*TASK ITEM:*
Set down, please, exactly the lines below that run from the line with "Where should I click to: Select the 60" to the line with "Given: Open the row height icon menu", both lines included.

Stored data
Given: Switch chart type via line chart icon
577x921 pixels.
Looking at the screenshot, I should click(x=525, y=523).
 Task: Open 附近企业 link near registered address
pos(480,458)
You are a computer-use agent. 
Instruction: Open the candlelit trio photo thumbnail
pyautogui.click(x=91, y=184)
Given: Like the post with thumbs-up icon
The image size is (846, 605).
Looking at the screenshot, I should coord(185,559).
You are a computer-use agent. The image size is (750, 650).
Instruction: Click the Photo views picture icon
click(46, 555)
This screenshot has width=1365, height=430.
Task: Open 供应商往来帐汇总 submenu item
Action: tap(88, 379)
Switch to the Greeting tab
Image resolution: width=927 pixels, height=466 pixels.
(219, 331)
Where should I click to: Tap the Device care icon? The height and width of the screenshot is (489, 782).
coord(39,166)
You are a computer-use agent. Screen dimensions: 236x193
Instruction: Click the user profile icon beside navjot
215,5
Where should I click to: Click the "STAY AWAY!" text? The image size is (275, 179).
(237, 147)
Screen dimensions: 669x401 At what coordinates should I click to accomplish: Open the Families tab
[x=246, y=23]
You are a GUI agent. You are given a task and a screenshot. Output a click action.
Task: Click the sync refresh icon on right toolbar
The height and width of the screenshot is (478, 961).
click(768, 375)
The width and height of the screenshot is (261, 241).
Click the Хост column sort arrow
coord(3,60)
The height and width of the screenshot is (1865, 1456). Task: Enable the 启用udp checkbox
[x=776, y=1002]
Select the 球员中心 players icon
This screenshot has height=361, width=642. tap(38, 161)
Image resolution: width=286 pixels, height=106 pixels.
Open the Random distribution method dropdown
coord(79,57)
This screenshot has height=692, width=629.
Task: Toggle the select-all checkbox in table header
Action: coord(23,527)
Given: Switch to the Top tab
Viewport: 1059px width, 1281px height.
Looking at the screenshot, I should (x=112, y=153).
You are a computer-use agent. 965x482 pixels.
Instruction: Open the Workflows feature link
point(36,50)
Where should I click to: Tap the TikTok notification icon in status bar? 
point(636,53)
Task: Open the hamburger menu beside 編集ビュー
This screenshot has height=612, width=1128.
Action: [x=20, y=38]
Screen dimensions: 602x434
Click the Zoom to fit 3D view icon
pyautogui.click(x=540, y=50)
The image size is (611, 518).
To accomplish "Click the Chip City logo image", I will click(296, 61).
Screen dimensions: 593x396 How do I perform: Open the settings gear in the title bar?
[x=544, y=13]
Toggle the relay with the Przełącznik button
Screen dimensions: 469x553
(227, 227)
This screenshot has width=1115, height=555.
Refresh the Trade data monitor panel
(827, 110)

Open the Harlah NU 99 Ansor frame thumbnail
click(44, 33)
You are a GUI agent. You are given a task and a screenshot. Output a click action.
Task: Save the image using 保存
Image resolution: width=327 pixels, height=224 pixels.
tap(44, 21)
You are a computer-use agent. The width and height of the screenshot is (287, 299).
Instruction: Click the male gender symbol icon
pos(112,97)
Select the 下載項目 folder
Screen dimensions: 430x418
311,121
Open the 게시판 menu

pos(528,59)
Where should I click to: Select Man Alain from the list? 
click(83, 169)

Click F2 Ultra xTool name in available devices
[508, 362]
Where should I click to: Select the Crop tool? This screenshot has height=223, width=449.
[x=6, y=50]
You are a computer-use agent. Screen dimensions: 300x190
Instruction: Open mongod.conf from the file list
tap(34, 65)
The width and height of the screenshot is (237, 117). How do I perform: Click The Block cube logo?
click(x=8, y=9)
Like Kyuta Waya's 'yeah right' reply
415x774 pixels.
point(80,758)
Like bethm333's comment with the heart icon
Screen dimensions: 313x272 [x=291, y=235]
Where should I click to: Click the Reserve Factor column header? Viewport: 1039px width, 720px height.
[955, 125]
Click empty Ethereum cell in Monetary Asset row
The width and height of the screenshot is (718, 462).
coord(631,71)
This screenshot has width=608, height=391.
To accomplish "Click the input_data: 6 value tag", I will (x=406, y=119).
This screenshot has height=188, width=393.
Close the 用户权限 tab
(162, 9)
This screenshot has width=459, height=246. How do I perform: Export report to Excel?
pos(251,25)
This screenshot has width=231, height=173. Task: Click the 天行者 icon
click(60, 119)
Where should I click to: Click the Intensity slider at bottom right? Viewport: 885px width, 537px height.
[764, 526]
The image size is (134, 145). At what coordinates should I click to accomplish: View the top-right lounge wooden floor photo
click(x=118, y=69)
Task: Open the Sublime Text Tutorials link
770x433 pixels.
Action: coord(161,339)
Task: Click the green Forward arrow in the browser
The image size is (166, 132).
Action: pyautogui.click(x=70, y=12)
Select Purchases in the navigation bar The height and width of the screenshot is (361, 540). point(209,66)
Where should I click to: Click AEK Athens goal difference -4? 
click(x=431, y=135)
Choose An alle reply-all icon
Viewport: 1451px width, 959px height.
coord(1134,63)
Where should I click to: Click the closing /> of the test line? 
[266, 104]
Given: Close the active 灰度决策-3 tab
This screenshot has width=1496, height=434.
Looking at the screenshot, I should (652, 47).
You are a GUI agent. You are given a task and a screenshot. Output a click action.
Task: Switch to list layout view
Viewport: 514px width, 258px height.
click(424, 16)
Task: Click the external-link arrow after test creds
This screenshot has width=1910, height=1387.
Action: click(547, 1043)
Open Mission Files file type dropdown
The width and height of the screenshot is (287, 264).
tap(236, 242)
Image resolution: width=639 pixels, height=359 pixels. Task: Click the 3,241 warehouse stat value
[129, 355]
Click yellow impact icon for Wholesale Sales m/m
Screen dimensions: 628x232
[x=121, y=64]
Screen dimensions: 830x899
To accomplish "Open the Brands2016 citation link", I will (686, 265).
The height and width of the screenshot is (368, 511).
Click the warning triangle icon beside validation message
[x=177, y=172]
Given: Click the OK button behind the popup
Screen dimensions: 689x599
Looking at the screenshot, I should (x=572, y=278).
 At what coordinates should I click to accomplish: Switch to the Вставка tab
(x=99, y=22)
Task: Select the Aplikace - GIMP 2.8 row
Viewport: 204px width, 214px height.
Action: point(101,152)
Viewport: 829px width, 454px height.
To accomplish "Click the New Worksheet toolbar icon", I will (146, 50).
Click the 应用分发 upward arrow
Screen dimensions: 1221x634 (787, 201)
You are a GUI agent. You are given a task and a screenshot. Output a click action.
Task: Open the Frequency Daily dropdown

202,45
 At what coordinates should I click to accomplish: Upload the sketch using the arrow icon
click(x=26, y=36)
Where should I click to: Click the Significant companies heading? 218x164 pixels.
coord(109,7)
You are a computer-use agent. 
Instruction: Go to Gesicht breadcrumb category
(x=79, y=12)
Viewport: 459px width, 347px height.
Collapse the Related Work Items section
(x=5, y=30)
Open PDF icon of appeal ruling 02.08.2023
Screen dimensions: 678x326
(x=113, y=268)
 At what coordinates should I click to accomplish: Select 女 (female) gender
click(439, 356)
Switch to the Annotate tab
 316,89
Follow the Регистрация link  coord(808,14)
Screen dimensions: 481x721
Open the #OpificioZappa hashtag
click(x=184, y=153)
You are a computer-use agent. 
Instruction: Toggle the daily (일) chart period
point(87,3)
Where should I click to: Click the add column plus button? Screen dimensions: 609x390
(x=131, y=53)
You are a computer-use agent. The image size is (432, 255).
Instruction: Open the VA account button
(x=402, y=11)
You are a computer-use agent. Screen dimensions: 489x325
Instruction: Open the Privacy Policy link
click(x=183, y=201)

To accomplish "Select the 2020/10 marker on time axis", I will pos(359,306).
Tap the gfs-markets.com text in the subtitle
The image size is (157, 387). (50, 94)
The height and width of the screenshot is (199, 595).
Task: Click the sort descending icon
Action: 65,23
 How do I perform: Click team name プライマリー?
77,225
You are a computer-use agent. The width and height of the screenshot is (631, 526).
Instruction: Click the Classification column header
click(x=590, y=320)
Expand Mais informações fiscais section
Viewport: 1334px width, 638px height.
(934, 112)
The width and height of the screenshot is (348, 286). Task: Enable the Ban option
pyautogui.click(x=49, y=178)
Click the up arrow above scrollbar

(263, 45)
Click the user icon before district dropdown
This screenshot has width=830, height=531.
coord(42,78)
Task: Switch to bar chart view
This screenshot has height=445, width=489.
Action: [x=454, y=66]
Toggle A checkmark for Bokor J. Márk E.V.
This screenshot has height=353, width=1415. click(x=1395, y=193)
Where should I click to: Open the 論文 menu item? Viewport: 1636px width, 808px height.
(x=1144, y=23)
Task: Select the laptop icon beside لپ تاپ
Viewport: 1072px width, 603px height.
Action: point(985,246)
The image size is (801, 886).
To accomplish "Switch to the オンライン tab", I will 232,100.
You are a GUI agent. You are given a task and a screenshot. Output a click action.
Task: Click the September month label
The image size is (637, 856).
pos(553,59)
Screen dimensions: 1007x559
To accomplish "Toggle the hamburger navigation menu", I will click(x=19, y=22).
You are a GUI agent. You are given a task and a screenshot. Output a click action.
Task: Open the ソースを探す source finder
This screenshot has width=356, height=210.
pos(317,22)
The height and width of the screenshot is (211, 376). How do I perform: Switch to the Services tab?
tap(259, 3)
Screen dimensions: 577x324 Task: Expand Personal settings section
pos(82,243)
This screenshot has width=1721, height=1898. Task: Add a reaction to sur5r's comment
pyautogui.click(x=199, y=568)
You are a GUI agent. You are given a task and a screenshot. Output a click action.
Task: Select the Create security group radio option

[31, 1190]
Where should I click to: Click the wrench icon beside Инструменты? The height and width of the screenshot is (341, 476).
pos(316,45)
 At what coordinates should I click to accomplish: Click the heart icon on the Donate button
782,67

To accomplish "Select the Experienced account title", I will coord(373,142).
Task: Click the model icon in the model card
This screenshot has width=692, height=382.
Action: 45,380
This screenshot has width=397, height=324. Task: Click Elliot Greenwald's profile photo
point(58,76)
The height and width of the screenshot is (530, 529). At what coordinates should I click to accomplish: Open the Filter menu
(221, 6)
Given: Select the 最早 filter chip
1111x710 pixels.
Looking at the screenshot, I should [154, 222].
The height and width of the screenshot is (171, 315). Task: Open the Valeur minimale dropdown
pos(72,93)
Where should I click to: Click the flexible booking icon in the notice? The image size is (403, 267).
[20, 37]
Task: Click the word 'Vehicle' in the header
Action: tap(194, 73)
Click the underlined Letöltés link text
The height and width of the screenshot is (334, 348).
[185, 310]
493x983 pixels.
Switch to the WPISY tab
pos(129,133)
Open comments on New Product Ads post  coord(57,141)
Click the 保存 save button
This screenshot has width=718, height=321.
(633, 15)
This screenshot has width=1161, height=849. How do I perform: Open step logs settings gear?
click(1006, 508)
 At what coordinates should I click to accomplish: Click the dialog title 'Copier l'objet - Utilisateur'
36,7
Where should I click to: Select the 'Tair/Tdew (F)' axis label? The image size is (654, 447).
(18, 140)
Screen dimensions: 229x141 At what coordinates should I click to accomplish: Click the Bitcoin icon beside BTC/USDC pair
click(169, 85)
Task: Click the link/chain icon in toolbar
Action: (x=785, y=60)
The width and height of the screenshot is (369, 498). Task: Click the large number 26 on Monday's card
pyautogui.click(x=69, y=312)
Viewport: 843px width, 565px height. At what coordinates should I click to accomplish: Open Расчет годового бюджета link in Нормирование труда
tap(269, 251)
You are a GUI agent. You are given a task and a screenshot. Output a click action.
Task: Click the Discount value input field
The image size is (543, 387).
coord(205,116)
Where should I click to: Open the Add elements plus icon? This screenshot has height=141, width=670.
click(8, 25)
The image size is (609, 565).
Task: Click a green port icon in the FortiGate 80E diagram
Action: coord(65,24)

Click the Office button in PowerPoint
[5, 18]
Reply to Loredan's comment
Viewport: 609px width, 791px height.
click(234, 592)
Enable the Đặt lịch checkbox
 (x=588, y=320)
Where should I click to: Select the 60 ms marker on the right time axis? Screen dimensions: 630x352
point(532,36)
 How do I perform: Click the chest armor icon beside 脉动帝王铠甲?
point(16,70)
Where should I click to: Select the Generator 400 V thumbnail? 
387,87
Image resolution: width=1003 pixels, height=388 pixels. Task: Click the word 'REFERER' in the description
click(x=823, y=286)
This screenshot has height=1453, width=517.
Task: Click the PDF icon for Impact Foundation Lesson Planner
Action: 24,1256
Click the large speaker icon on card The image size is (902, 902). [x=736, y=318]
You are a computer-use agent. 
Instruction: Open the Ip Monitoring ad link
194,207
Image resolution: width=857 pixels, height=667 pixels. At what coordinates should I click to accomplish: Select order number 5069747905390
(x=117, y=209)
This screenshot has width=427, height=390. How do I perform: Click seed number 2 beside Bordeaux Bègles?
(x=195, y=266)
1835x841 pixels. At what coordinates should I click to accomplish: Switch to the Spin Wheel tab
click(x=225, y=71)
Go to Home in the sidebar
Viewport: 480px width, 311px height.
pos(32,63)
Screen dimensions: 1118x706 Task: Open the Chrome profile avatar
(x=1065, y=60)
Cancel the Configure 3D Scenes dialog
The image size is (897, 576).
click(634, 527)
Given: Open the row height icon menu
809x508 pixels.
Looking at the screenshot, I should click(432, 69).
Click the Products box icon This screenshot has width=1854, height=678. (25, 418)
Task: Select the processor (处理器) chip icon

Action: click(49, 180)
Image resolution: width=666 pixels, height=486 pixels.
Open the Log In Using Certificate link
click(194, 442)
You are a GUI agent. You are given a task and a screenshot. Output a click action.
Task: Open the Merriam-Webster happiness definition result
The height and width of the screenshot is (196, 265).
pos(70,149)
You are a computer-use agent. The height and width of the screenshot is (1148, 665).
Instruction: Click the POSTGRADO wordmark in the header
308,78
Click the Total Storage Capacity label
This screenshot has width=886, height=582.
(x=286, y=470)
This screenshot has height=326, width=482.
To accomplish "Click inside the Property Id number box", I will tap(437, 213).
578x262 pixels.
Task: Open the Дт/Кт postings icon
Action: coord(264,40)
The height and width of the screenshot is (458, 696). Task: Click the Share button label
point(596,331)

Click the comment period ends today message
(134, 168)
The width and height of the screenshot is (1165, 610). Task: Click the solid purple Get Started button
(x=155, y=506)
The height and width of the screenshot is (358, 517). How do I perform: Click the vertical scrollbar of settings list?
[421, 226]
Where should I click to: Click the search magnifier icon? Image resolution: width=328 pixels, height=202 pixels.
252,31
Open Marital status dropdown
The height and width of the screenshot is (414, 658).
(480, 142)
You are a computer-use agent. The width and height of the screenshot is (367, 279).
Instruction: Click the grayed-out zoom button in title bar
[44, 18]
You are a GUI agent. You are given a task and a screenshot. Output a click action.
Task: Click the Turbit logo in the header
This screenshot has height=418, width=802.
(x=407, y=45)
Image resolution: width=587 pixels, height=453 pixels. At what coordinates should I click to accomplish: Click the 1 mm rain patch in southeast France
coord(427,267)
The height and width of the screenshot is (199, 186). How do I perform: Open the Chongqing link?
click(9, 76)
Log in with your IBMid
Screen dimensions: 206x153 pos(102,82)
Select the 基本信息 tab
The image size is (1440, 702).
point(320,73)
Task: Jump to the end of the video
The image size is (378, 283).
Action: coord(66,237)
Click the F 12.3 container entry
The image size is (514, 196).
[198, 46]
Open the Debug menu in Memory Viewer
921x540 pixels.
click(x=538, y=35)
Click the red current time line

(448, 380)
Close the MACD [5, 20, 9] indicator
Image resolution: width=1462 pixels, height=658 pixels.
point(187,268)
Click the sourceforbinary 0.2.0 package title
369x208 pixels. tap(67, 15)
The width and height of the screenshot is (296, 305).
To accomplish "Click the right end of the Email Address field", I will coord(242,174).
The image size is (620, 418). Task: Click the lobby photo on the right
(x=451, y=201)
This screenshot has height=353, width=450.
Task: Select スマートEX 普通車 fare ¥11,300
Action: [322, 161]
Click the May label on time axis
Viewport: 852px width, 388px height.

*ANSWER:*
Where should I click to: Select the 60 ms marker on the right time axis? Screen dimensions: 630x352
point(532,36)
 How do I perform: Click the chest armor icon beside 脉动帝王铠甲?
point(16,70)
Where should I click to: Select the Generator 400 V thumbnail? 
387,87
Image resolution: width=1003 pixels, height=388 pixels. Task: Click the word 'REFERER' in the description
click(x=823, y=286)
This screenshot has height=1453, width=517.
Task: Click the PDF icon for Impact Foundation Lesson Planner
Action: 24,1256
Click the large speaker icon on card The image size is (902, 902). [x=736, y=318]
You are a computer-use agent. 
Instruction: Open the Ip Monitoring ad link
194,207
Image resolution: width=857 pixels, height=667 pixels. At what coordinates should I click to accomplish: Select order number 5069747905390
(x=117, y=209)
This screenshot has width=427, height=390. How do I perform: Click seed number 2 beside Bordeaux Bègles?
(x=195, y=266)
1835x841 pixels. At what coordinates should I click to accomplish: Switch to the Spin Wheel tab
click(x=225, y=71)
Go to Home in the sidebar
Viewport: 480px width, 311px height.
pos(32,63)
Screen dimensions: 1118x706 Task: Open the Chrome profile avatar
(x=1065, y=60)
Cancel the Configure 3D Scenes dialog
The image size is (897, 576).
click(634, 527)
Given: Open the row height icon menu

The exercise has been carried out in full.